The United States Olymic Committee published an article on elite coaching and its trends based on interviews with the various national team coaches (Olympic Coach Magazine, winter 2008).

The article found that:

experience overwhelmingly remains the major way that coaches develop a coaching style, followed by modeling or observing successful coaches. Those two methods alone account for over 87% of a coach develops their coaching style.

If experience is the major way one develops a coaching style, how does one get experience? That is always the question. If you don’t have experience, how do you get hired to get the experience? This study suggests that a coach who has been a Head Coach at a lower level might be the better choice over an assistant at the same level; for instance, hiring a high school head coach over a college assistant for a college job. But, that never happens. However, if developing a coaching style requires experience, then that college assistant is learning on the job as a head coach making a huge salary and there is no guarantee of success.

Does this mean there are better ways to hire coaches? Does it suggest that maybe there are other, better ways for developing a coaching style, though nothing fully replaces experience?

As the article says:

If this is a tendency for young coaches as well, it raises an important issue for future coach development. Can we only hope that the young coach has a good coach to learn from or had a good coach as an athlete? The old adage of “you coach how you have been coached” is an area that coaching education may need to address.

I often argue against the “follow your mentor” approach because coaches blindly do what they have always done without thinking about why they do it. The way we teach certain things becomes the absolute way to do it whether it makes sense or not just because so many coaches do it a certain way.

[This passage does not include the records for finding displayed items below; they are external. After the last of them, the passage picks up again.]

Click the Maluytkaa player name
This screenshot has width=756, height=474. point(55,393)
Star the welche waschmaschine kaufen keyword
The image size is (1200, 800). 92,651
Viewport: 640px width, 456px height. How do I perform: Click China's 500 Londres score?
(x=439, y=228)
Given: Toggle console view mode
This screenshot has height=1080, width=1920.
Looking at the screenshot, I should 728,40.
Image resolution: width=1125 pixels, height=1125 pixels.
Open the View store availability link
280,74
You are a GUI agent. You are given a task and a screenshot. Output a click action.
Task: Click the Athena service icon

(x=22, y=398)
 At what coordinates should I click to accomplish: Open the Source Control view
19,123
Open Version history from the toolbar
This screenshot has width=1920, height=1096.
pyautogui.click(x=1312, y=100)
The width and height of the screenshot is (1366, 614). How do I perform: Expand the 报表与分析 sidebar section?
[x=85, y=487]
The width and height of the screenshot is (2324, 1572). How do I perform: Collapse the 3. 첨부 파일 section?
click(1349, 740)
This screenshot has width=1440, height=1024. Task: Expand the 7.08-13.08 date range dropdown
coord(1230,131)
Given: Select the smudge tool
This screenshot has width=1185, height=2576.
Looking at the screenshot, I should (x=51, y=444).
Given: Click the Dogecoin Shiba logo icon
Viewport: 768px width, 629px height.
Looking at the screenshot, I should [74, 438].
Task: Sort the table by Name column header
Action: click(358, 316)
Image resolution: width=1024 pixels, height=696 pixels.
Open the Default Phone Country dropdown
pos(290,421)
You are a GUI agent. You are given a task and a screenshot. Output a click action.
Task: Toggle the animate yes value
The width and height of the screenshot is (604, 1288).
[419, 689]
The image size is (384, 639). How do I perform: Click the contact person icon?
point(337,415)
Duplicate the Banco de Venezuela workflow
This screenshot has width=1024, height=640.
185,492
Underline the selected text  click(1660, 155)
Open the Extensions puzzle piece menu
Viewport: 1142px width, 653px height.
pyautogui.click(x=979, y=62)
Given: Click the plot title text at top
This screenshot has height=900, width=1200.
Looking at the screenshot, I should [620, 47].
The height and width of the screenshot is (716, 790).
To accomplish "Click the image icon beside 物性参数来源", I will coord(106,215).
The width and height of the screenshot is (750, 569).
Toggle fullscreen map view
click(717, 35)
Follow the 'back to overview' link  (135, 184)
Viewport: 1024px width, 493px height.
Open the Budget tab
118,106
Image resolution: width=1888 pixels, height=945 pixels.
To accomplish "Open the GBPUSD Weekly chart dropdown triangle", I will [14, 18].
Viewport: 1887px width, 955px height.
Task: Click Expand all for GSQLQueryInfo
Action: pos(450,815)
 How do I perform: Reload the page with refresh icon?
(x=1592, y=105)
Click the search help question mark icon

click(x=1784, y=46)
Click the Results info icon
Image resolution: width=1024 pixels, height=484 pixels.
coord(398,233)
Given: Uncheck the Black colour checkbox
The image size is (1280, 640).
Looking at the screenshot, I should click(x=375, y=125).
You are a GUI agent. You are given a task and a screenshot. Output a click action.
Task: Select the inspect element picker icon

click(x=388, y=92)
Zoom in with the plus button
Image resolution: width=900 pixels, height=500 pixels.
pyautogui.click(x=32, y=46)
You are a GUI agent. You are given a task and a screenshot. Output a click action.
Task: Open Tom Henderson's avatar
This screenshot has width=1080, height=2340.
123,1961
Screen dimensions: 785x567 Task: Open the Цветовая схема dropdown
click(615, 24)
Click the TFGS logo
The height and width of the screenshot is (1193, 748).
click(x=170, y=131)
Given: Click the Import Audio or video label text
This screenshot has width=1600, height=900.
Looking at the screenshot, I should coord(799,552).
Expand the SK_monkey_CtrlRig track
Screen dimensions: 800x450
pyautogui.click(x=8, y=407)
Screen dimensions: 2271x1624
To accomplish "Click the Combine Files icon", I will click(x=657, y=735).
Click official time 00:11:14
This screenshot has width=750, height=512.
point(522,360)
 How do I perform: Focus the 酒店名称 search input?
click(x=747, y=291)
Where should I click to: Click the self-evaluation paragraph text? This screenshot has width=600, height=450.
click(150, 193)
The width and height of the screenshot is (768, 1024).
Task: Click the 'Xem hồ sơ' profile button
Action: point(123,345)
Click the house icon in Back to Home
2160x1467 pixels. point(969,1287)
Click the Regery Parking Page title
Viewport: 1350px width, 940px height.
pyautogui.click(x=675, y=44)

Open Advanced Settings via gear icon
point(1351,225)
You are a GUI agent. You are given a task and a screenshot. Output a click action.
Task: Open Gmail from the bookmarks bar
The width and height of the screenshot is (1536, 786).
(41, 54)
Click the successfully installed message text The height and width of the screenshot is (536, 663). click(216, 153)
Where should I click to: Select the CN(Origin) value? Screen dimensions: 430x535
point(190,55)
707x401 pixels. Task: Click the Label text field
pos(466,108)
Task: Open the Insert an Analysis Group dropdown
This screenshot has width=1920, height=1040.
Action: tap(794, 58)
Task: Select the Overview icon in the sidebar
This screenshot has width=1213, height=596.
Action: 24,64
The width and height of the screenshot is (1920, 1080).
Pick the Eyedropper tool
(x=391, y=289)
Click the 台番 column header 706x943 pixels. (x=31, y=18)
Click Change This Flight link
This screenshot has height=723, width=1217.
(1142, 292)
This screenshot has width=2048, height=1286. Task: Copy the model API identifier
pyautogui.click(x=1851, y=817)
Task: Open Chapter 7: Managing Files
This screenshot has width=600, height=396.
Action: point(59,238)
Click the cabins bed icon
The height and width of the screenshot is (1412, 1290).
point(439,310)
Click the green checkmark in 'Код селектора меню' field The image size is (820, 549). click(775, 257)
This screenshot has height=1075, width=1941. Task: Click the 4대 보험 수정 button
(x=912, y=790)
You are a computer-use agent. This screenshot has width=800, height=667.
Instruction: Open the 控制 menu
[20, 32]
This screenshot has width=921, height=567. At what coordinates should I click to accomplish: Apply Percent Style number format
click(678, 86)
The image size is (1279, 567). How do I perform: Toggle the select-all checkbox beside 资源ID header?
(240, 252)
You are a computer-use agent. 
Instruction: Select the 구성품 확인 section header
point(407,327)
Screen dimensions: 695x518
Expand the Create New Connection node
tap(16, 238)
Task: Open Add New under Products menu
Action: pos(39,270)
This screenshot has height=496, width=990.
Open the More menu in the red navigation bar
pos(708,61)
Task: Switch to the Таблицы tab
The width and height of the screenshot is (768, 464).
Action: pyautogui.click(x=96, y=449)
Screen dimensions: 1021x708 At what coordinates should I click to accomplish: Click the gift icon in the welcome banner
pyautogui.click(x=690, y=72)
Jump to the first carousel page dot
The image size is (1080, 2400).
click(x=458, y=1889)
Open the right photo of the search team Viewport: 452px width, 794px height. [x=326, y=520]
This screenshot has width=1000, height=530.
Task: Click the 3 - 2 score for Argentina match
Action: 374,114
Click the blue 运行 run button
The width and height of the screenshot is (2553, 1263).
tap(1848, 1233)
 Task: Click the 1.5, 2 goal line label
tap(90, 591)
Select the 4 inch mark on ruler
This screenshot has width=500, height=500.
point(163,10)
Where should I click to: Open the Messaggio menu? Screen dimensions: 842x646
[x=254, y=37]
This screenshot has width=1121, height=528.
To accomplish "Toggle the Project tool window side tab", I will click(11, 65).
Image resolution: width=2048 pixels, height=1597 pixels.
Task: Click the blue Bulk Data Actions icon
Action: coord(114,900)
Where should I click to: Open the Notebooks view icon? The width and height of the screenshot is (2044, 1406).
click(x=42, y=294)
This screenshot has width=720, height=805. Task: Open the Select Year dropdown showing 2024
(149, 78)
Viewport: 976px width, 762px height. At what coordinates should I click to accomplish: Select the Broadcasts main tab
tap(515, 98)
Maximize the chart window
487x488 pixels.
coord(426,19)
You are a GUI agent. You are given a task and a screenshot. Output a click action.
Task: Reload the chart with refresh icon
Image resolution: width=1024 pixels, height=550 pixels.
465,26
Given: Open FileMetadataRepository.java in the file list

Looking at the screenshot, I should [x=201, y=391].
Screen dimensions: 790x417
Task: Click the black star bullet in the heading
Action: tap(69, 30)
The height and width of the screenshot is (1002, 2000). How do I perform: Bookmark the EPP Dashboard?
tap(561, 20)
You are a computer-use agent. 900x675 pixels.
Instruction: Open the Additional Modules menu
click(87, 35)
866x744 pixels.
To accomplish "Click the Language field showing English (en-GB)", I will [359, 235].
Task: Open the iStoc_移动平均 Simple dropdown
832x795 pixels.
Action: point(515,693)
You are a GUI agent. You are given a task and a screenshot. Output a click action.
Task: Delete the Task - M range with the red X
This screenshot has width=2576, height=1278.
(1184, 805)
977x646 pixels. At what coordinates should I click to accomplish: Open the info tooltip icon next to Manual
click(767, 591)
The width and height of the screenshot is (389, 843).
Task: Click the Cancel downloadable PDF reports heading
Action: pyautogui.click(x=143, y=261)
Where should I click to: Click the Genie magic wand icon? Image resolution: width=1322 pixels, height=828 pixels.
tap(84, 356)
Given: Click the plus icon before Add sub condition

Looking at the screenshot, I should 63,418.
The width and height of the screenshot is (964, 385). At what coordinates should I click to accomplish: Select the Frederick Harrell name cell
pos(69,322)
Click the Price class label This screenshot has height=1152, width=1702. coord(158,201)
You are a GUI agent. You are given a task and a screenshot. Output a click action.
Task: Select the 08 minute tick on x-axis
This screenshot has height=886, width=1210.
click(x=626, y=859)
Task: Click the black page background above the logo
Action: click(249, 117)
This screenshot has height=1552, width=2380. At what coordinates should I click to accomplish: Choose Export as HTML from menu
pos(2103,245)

In terms of body of knowledge, coaches ranked the following three at the top:

1. Skills of your sport
2. Strategies of your sport
3. Teaching of Sport Skills

Apparently knowing the skills and strategies is more important than being able to teach the skills. As for areas of study, coaches studied:

1. Skills
2. Sport Psychology
3. Strategies
4. Biomechanics
5. Physiology

At an elite level, I have to believe you know the required skills. For instance, I understand basketball skills. I do not spend any time, really, studying basketball skills. I study physiology and biomechanics to find a better way to perform the skills or train athletes. In an effort to find a better way to do things, I study outside basketball to incorporate that learning into my basketball background to improve my teaching and training. This gives me greater creativity in my teaching, as I am not beholden to basketball drills. Last week, to teach a concept, I used an old soccer drill. If I had read through more basketball literature, I would have done the same basketball drills. However, the players loved the new drill and it worked in our next game.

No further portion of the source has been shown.